# DATASET EXTRACT:
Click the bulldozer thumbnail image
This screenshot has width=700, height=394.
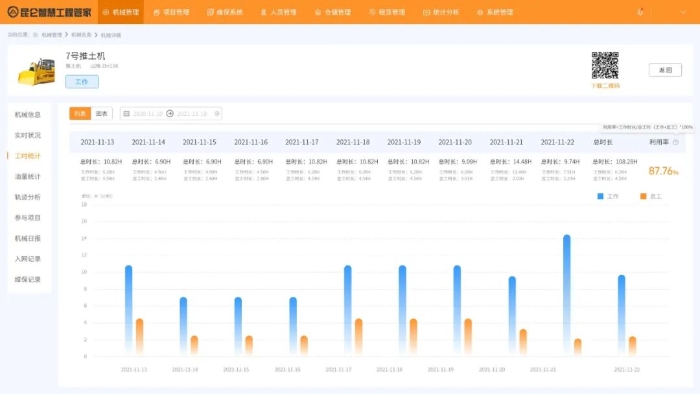coord(37,71)
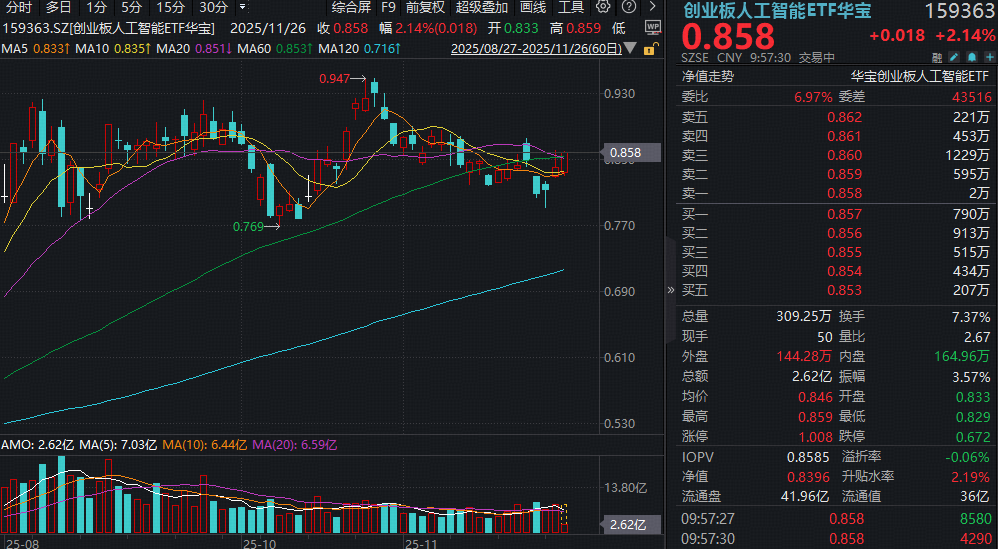The width and height of the screenshot is (998, 549).
Task: Toggle 超级叠加 overlay mode
Action: [482, 7]
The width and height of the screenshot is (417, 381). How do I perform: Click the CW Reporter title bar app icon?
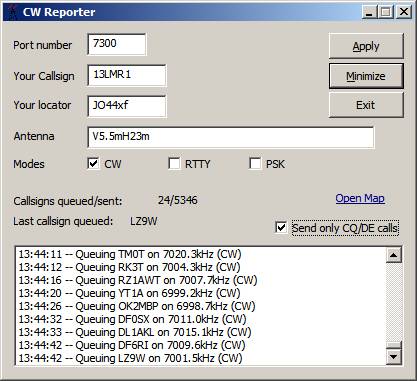(13, 12)
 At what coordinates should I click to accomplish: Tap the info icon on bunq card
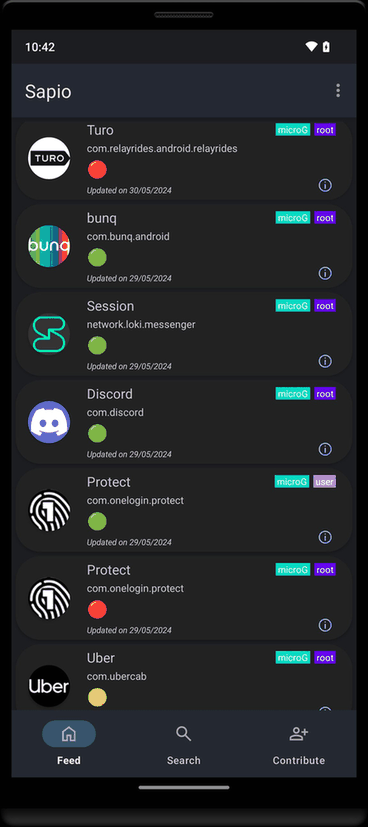tap(325, 273)
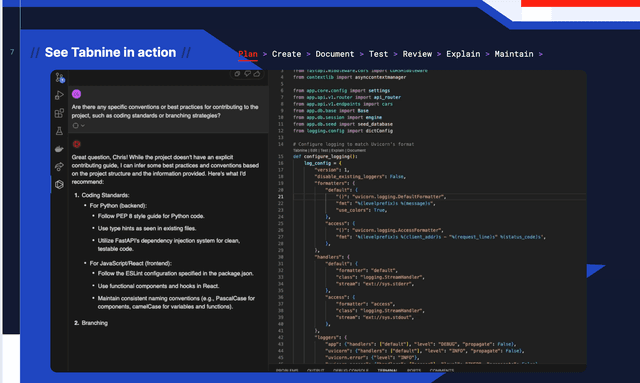Open the Testing flask icon in the sidebar

coord(59,131)
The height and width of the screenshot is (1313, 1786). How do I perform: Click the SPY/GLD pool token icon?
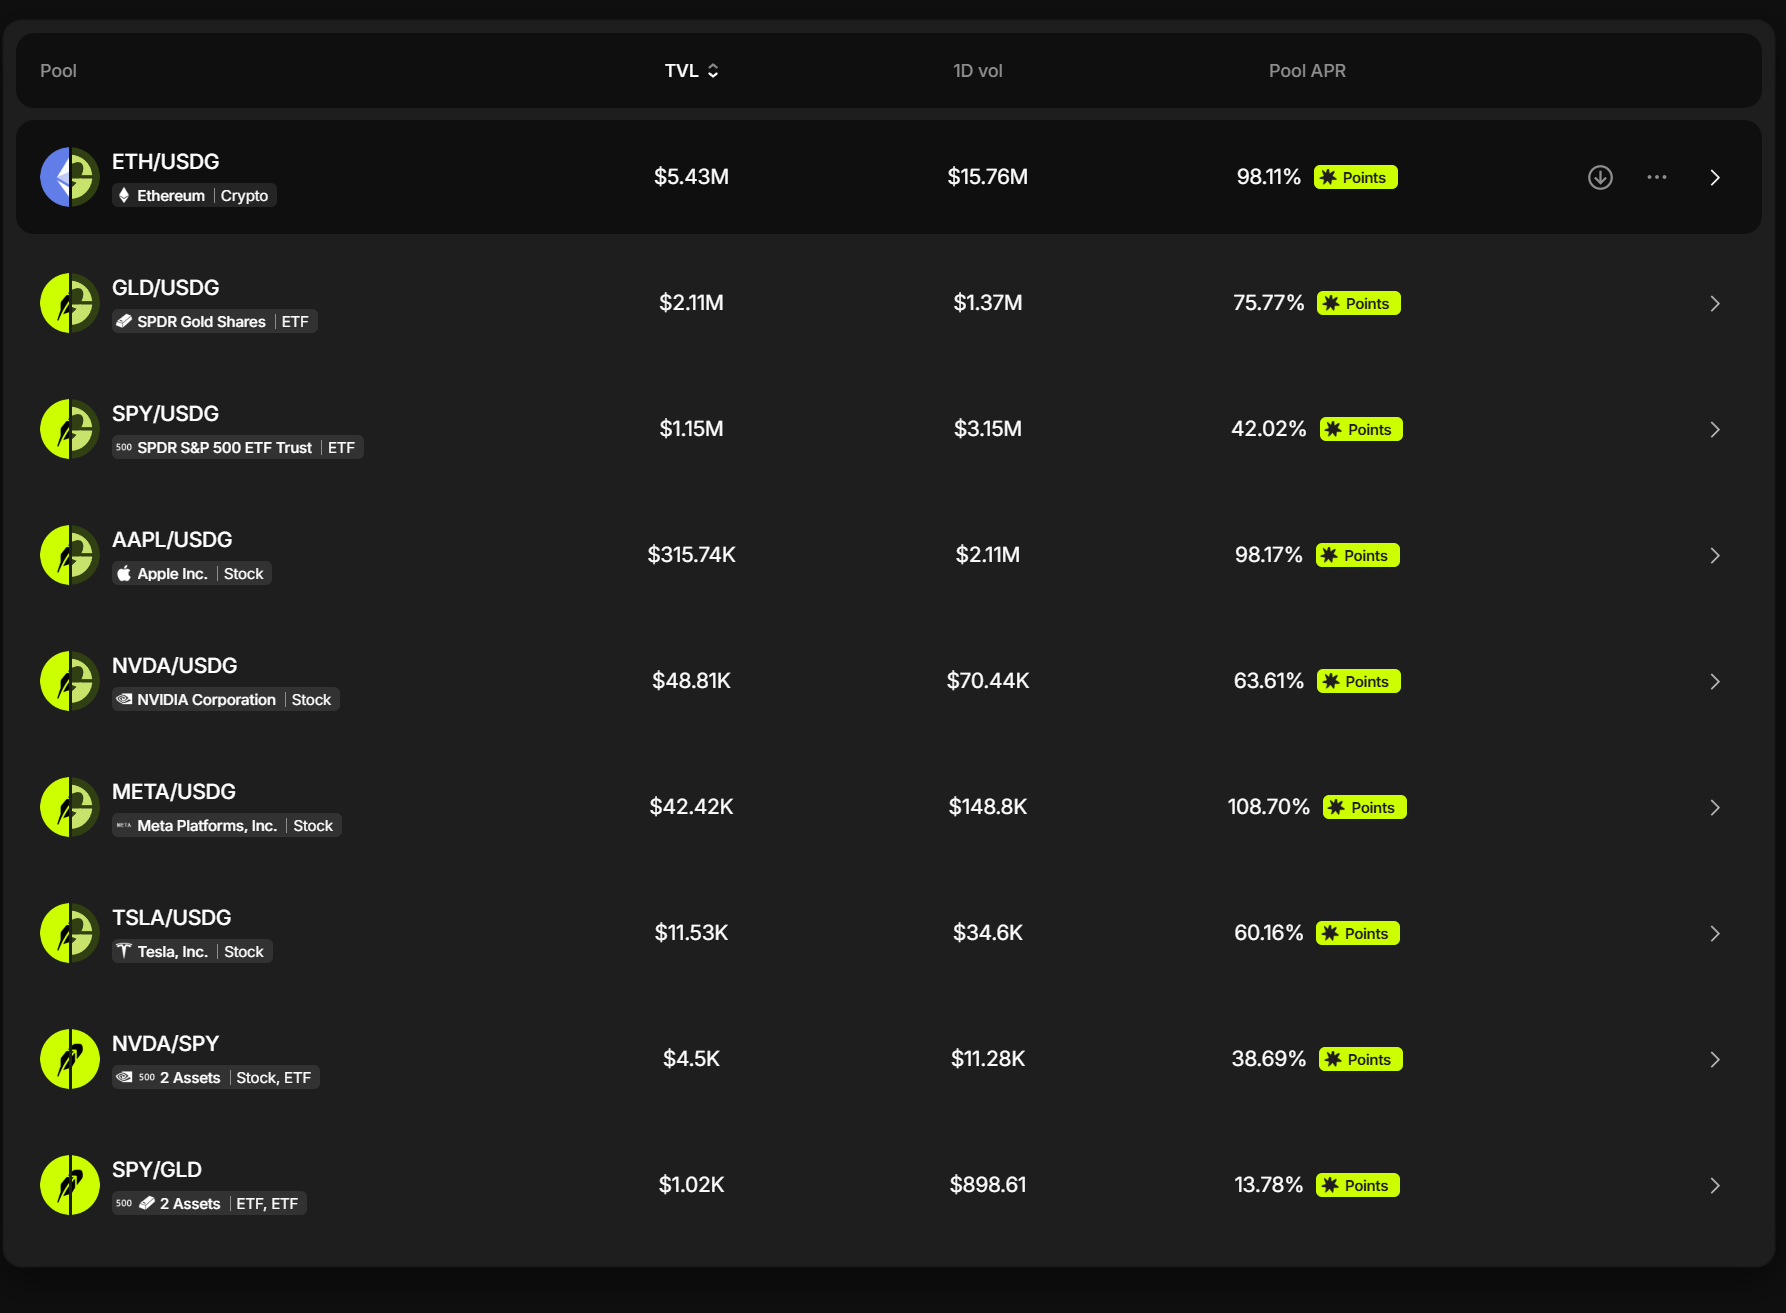(70, 1185)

# REQUIREMENT:
Update the lines above by replacing every "perform" with "carry out", keeping everything else unchanged and omitting the pictures.

# SOLUTION FOR THIS EXERCISE:
Click the bulldozer thumbnail image
This screenshot has width=700, height=394.
coord(37,71)
The width and height of the screenshot is (998, 549).
Task: Toggle 超级叠加 overlay mode
Action: [482, 7]
The width and height of the screenshot is (417, 381). How do I carry out: Click the CW Reporter title bar app icon?
(13, 12)
 At what coordinates should I click to accomplish: Tap the info icon on bunq card
tap(325, 273)
Open the Testing flask icon in the sidebar

coord(59,131)
The height and width of the screenshot is (1313, 1786). How do I carry out: Click the SPY/GLD pool token icon?
(70, 1185)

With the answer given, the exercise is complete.